> [Objective A]:
Answer these questions using the Florida craft brewery article, one answer per line, marked (i), (ii), (iii):
(i) In what year was Dunedin Brewery founded?
(ii) What was the 20-person figure on Giambruno's tour?
(iii) How much did sales at Cigar City's tasting room reach last year?
> [Objective B]: From the Florida craft brewery article, list every state the text says Florida is years behind.
> [Objective C]: Retype the Florida craft brewery article from "The craft brewers" to "about the beer.".

> [Text passage]:

________________________

The craft brewers are still relatively small players in the commercial beer world but are helping to create a different sort of Florida attraction for people like Giambruno, many of whom don’t even care if there’s a tour. For them it’s all about the beer.

Cigar City, which opened three years ago in a humble warehouse behind a Home Depot off busy North Dale Mabry Highway, is the upstart leader of the Florida craft beer scene, in both recognition and volume.

Most breweries offer some kind of tour, from big players like Yuengling (Tampa) or Anheuser Busch (Jacksonville) or boutique operations like St. Somewhere (Tarpon Springs). Cigar City offers tours five days a week while smaller operations like Swamphead hold them weekly. Some, like Peg’s Cantina in Gulfport or Seventh Sun in Dunedin, are so small a tour is decidedly short and often spontaneous.

Giambruno’s tour, which was filled to its 20-person limit, began in the tasting room, a narrow bar built onto the brewery, with two flat-screen TVs showing different views of the brewery (sometimes busy, sometimes not). A typical Saturday mid-afternoon finds the place packed.

Jennifer Harden of San Diego was waiting for the tour with her Lakeland boyfriend, Jeff Page. It was their first stop before heading to Dunedin Brewery, Florida’s oldest craft brewery, founded in 1996. They heard about Seventh Sun while at Cigar City and added it to their list.

“We get a lot of tourists," says Cigar City owner Joey Redner. “That’s why you can come to the tasting room at noon on a Tuesday and the place is packed. They’re all tourists. When you’re a tourist, you can drink beer at noon."

Redner still sees plenty of room for growth in Florida, long dominated by mass-market beers and years behind states like California, Colorado, Oregon and North Carolina. He sees an advantage to breweries clustering within walking distance, such as Intuition and Bold City in the Riverside section of Jacksonville, or Dunedin Brewery and Seventh Sun in downtown Dunedin. Beer enthusiasts, like wine lovers, enjoy the variety that multiple breweries offer, along with the chance of trying something they can’t get anywhere else. Asheville, N.C., has a half-dozen breweries within walking distance.

“We don’t have that critical mass yet," says Redner, “but it’s coming.” Touring Florida breweries is more like touring wineries in Sonoma. It takes a car, some planning and moderation. Which gives Tampa Bay distinct advantages.

The biggest craft beer scene in the state by far is in Tampa Bay, with about a dozen breweries and brewpubs. At least three more are planned, from St. Pete (Green Bench and St. Petersburg Brewing) to Seminole (Rapp Brewing). The region also spawned the World of Beer chain of craft beer taverns, quickly spreading across the state. It’s not uncommon to find craft beer bars with 30 or 40 taps, a rare sight three years ago.

In Florida, breweries are the only place to legally buy draft beer to go, sold in so-called growlers — one-quart or gallon bottles filled and sealed to take home. Tasting rooms like Cigar City’s are common at Florida craft breweries, and a key part of their business. Sales at Cigar City’s tasting room hit $1.5 million last year and helped finance its expansion.

________________________

> [Dataset entries]:
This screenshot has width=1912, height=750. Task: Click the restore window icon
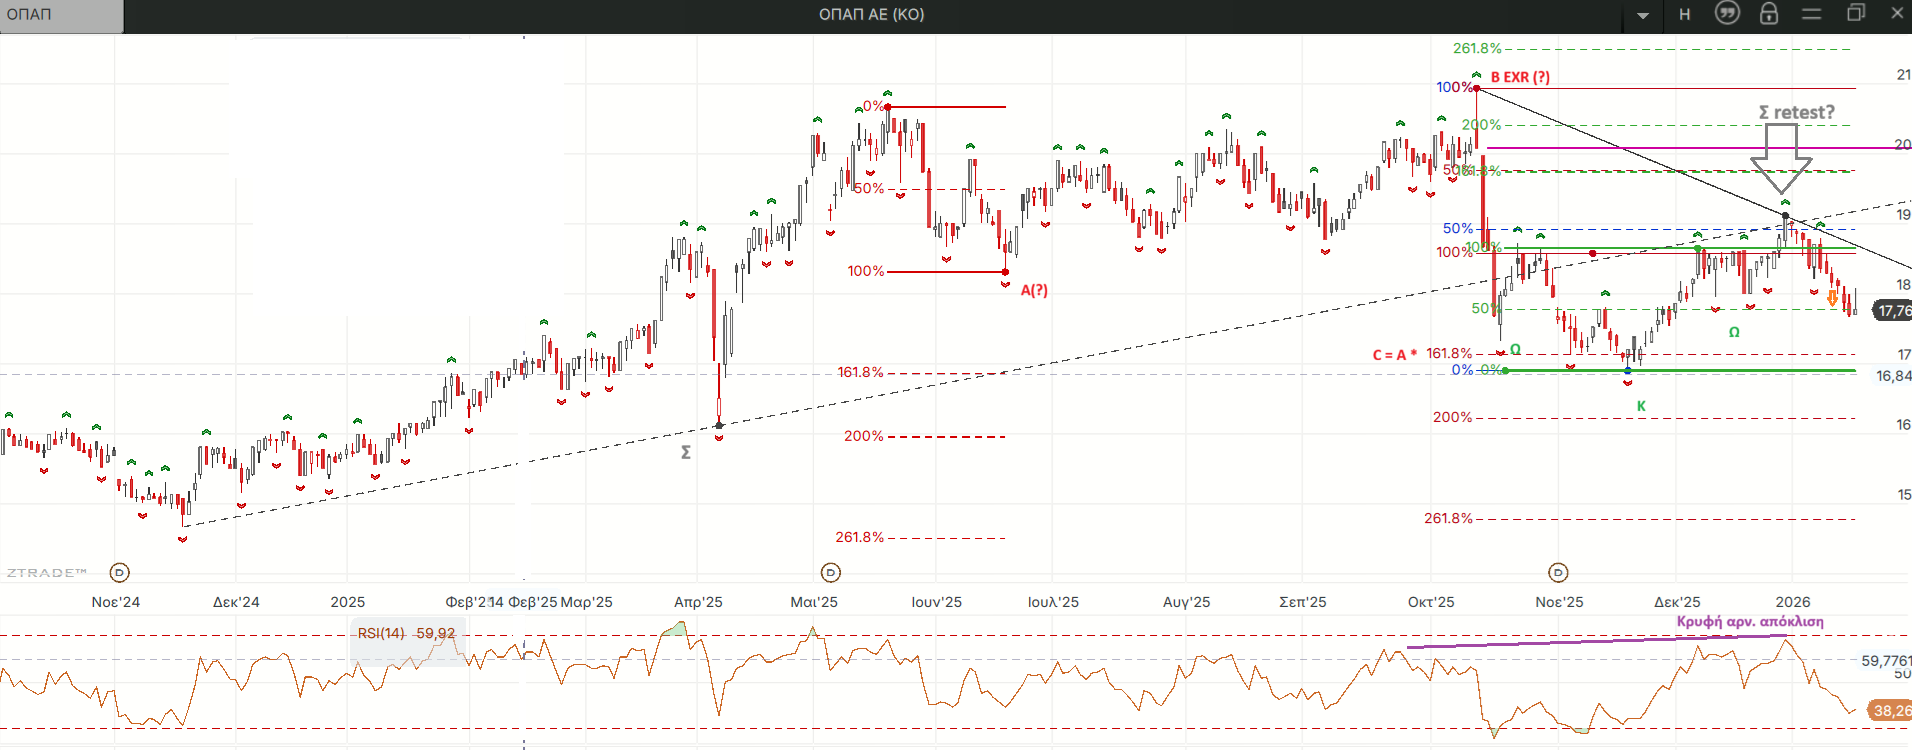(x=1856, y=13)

________________________

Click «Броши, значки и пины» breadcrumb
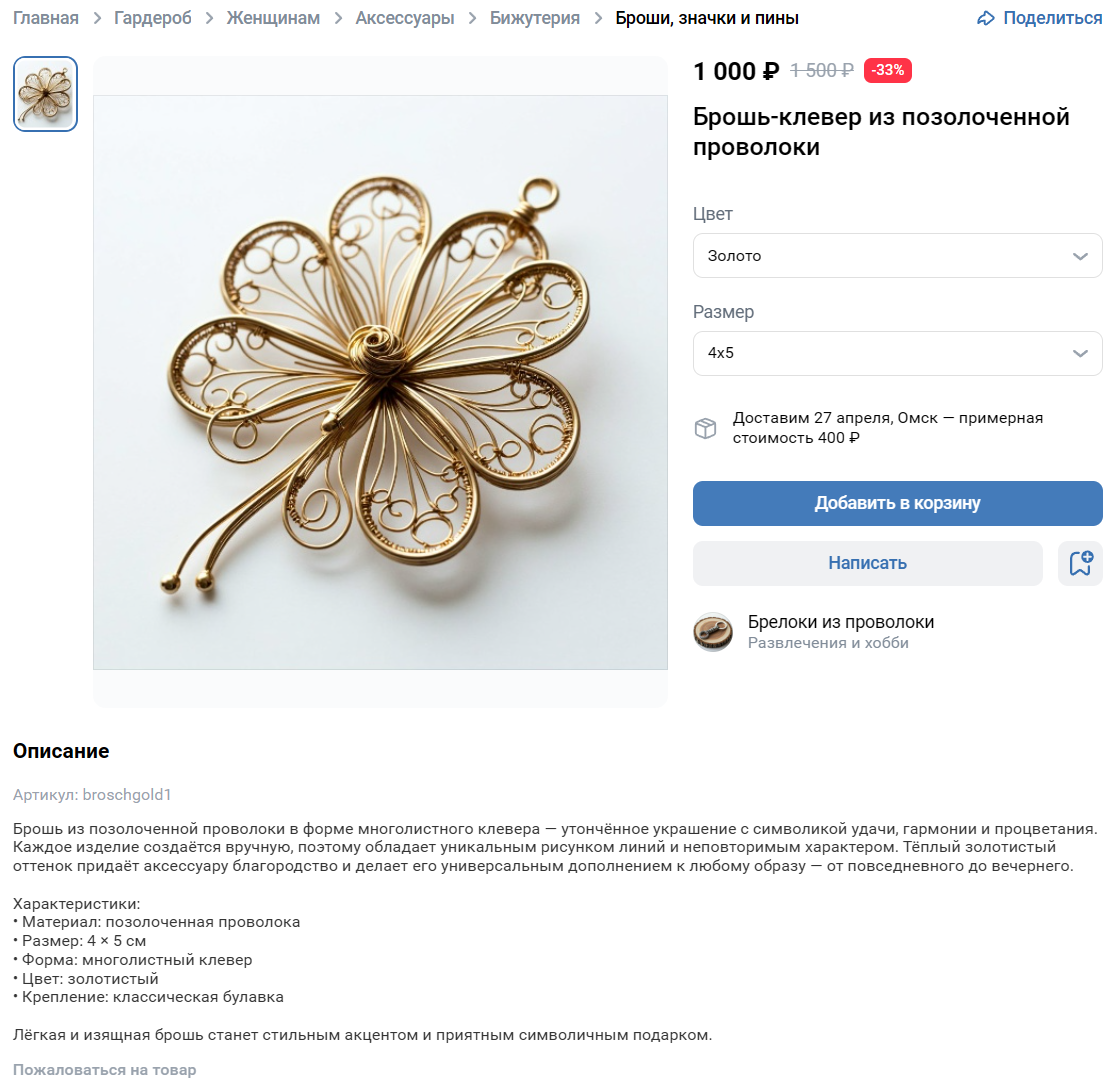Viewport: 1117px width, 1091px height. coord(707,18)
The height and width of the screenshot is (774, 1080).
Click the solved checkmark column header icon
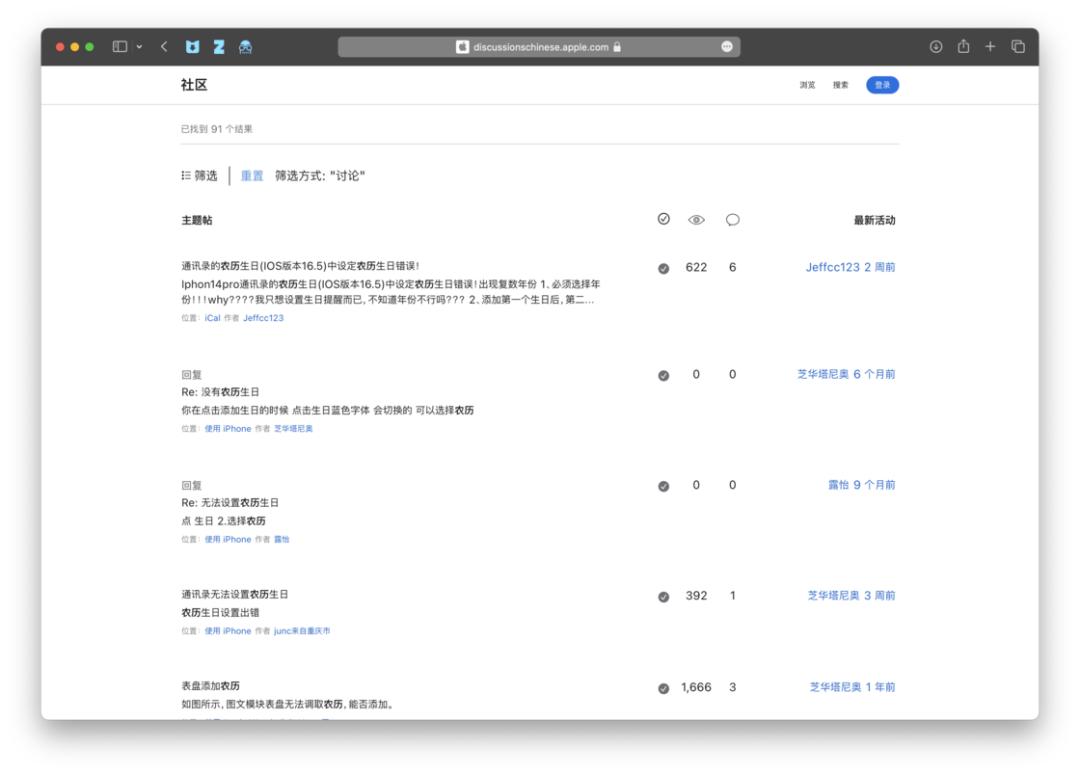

________________________

> [Exercise result A]:
(i) 1996
(ii) It was the tour's limit, which the tour filled.
(iii) $1.5 million

> [Exercise result B]: California, Colorado, Oregon, North Carolina

> [Exercise result C]:
The craft brewers are still relatively small players in the commercial beer world but are helping to create a different sort of Florida attraction for people like Giambruno, many of whom don’t even care if there’s a tour. For them it’s all about the beer.